Task prompt » A single number is required: the count of lines in the following entries that include the word "agent".

================================

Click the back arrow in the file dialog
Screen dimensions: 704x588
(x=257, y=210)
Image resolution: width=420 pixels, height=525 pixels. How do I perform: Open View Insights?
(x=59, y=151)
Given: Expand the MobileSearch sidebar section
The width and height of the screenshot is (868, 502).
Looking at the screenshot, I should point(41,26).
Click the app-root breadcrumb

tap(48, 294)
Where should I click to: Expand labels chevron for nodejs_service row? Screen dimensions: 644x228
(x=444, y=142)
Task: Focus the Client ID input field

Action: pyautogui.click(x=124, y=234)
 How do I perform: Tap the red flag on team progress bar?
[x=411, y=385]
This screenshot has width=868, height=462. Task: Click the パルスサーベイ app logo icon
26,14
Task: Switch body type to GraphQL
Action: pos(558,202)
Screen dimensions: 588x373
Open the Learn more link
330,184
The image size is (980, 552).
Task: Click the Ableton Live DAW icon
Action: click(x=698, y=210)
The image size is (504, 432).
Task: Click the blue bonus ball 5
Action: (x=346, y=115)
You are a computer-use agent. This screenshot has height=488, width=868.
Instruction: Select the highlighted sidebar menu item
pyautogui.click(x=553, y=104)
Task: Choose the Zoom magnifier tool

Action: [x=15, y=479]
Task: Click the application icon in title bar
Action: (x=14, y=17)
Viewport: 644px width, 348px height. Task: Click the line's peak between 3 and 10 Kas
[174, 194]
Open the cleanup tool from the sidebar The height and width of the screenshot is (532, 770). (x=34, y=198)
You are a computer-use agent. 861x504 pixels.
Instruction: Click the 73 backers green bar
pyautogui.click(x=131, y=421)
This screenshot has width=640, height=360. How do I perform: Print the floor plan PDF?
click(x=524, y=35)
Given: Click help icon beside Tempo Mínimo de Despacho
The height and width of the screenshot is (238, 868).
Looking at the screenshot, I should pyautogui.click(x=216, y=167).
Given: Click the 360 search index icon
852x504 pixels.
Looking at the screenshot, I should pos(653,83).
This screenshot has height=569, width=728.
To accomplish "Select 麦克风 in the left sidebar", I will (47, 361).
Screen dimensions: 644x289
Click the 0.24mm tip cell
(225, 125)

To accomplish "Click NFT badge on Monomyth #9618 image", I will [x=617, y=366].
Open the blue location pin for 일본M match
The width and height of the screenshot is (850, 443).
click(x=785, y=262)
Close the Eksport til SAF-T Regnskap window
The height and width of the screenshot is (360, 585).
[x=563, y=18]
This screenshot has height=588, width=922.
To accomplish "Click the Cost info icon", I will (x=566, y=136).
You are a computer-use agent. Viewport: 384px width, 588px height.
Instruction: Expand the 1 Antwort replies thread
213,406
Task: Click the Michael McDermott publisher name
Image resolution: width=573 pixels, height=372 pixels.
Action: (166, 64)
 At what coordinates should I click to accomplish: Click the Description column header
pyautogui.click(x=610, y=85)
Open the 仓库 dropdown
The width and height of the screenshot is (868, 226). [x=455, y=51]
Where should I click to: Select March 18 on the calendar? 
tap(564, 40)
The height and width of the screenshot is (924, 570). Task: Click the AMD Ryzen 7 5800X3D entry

================================

Answer space » 3